Noel Hanley fronts new Ballyhea hurling management ahead of 2026 season
Kieran Kearney, Bride Rovers, under pressure from Cailean Cox and Tiernan Hanley, Ballyhea during the 2022 Cork Senior A Hurling Championship. Picture: Jim Coughlan.
It’s another reset for Ballyhea as they turn towards 2026, with clubman Noel Hanley stepping into the manager’s role and fronting a new-look ticket for the season ahead.
Hanley is joined by former Limerick senior hurler Stephen Walsh as coach, while Ciaran Breen takes responsibility for strength and conditioning. Ballyhea men Michael Morrissey and former Cork hurler Johnny O’Callaghan complete the backroom team, as preparations begin for a Senior A Hurling Championship campaign that sees them face Blarney, Castlelyons and Watergrasshill in the group stages.
The appointment marks a fourth Senior A manager in four seasons for the north Cork club, following the departure of Claude Gough and his management team at the end of last season.
Hanley was part of John Mortell’s management team that stepped aside at the end of 2023, a group which included current Charleville boss Dominic Foley. Aidan Fitzgerald and Jimmy Quilty oversaw the 2024 season before Gough, assisted by Ollie Morrissey, Darren Ronan and Jonathan O’Sullivan, took charge in 2025.

The incoming Breen and Walsh have both worked together previously with the Limerick U20 hurlers, Breen as S&C coach under Evan Loftus with Walsh as a selector for the past two seasons. In both campaigns, the Limeick U20s were eliminated from the round robin phase with Waterford, posting one win from four in each campaign in 2024 and 2025.
Michael Morrissey joins the ticket having only recently retired. An Intermediate championship winner in 2014, he is the brother of current Ballyhea veteran forward John, with the family link continuing through the cousins of Gavin and Kieran Morrissey, who both lined out alongside John in last season’s final round group win over Bishopstown.
Their aim for the 2026 season will be getting out of the group, after the north Cork side have posted three consecutive third place finishes, with identical records of one win and two defeats.
That win over Bishopstown in 2025 was enough to ensure they avoided the relegation playoff, but defeats to Inniscarra on the first day out and eventual finalists Castlelyons prevented them from reaching the knockout stages for the first time since 2022.
On that occasion over three years ago, they lost out by a point to Courcey Rovers in the quarter-final, a defeat they then avenged on the opening round of the 2023 campaign, as they took down Courceys with five points to spare.

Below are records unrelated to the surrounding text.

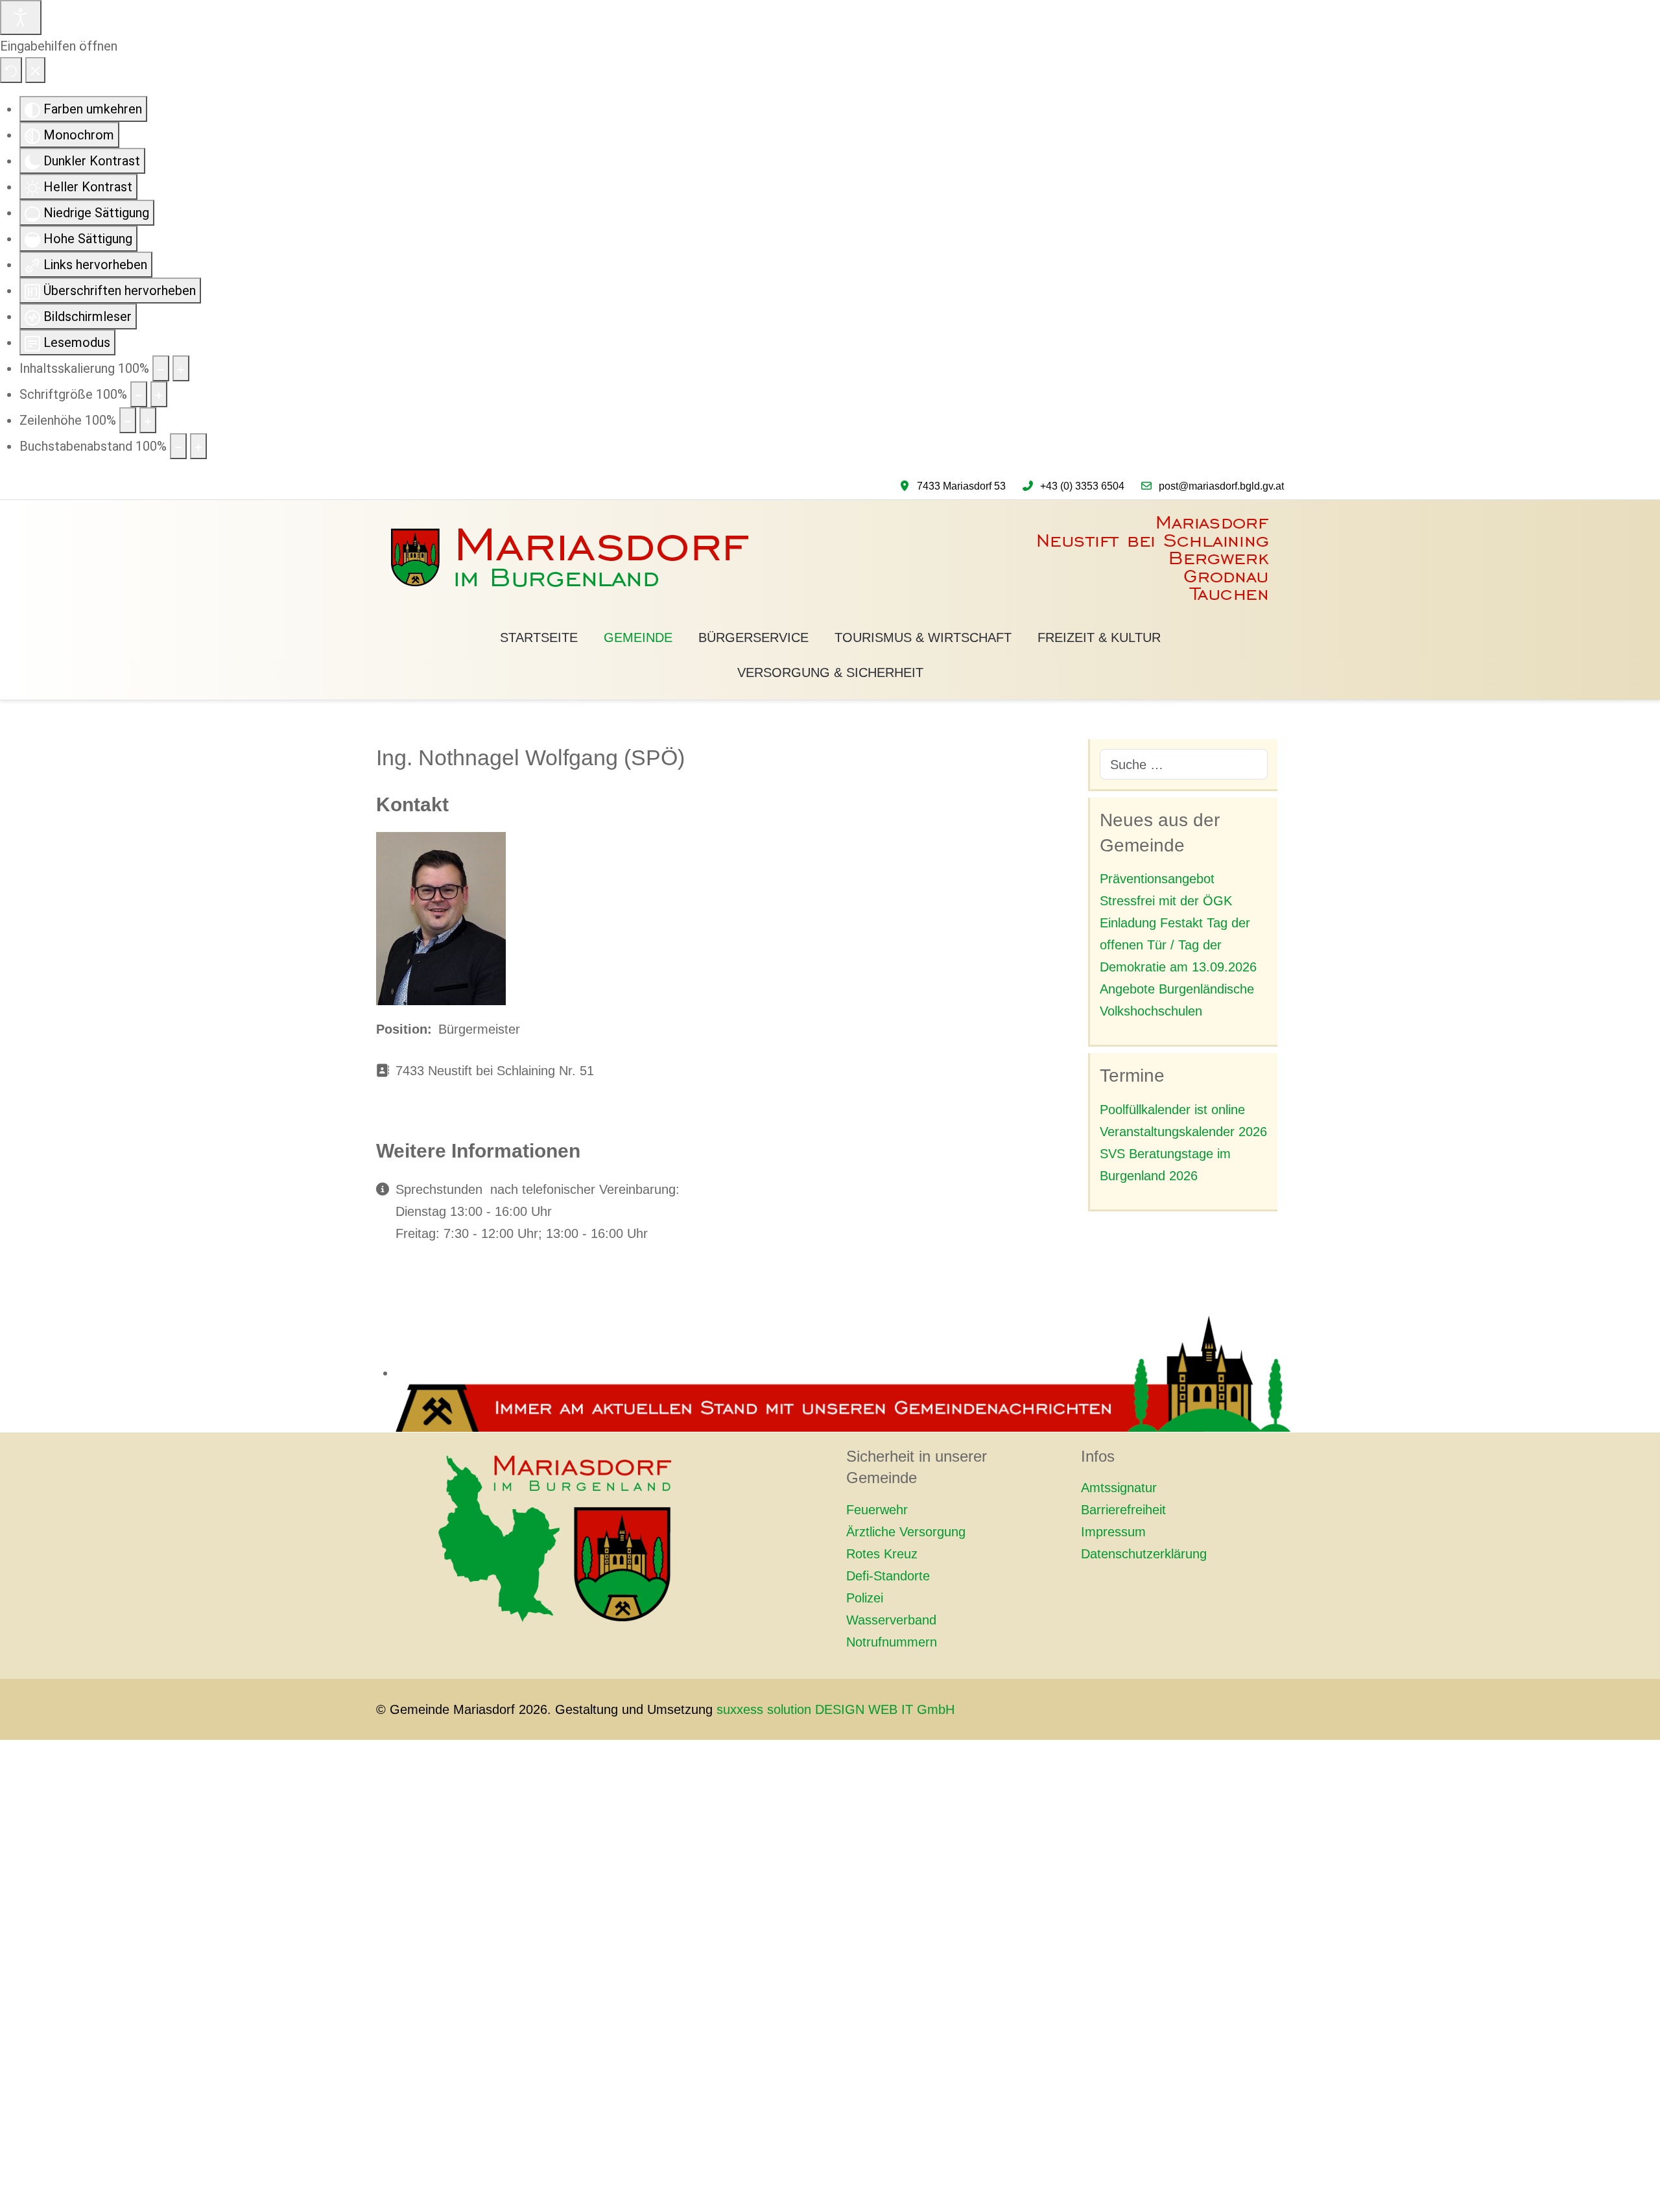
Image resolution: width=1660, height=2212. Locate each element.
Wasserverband (891, 1620)
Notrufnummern (891, 1642)
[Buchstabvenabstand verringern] (178, 446)
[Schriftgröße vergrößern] (158, 394)
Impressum (1113, 1532)
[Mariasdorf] (830, 558)
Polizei (864, 1598)
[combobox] (1184, 764)
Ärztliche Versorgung (906, 1532)
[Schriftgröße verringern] (138, 394)
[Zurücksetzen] (11, 70)
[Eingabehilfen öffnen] (21, 17)
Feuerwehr (877, 1510)
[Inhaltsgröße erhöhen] (180, 368)
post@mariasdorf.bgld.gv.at (1221, 486)
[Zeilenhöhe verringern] (127, 420)
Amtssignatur (1119, 1488)
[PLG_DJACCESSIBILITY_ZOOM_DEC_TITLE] (160, 368)
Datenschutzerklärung (1144, 1554)
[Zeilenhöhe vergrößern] (147, 420)
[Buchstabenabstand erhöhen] (198, 446)
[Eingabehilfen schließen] (35, 70)
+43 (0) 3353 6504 (1082, 486)
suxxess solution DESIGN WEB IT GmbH (835, 1709)
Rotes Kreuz (882, 1554)
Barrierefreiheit (1123, 1510)
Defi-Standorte (888, 1576)
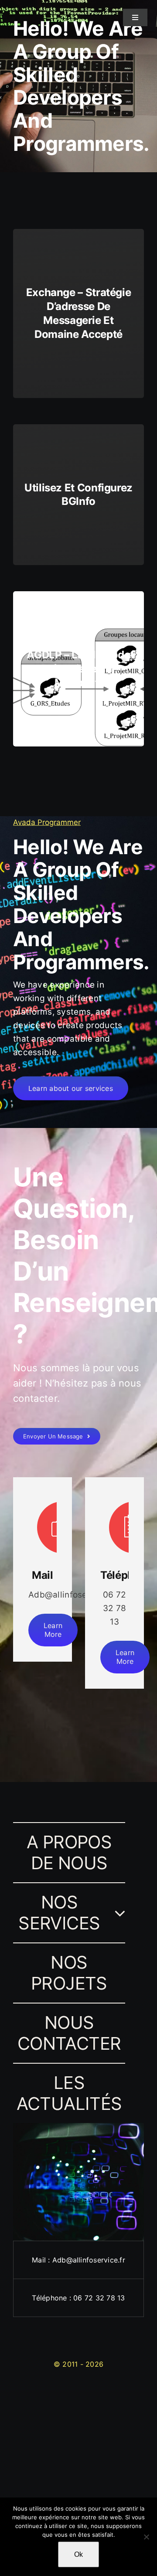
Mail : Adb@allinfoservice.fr (78, 2260)
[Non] (146, 2536)
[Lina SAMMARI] (21, 12)
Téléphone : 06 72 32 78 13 (78, 2297)
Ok (78, 2554)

However, defeats to Newcestown and Blarney – that season’s winner and runner-up – would leave them third.

2024’s championship saw them again paired up in the group stage with the eventual champions Glen Rovers, though their first round defeat to Inniscarra meant qualification would be a huge ask with just one game completed.
They did manage to beat Killeagh in the second round, but a heavy defeat to the Glen and a three-way tie on two points, meant Ballyhea finished on the wrong side of the line once more.
Inniscarra would again catch them in 2025, as did beaten finalists Castlelyons, the latter of which they will meet again this season in an extremely tough group.
League form will offer an early barometer. Ballyhea begin their RedFM Hurling League Division 4 campaign at home to Kildorrery on March 8.
They’ll also meet Blackrock’s second team, Kilworth, Cloughduv, Aghabullogue, Mallow, Bishopstown, St Catherine’s and group stage opponents Watergrasshill across the spring and early summer.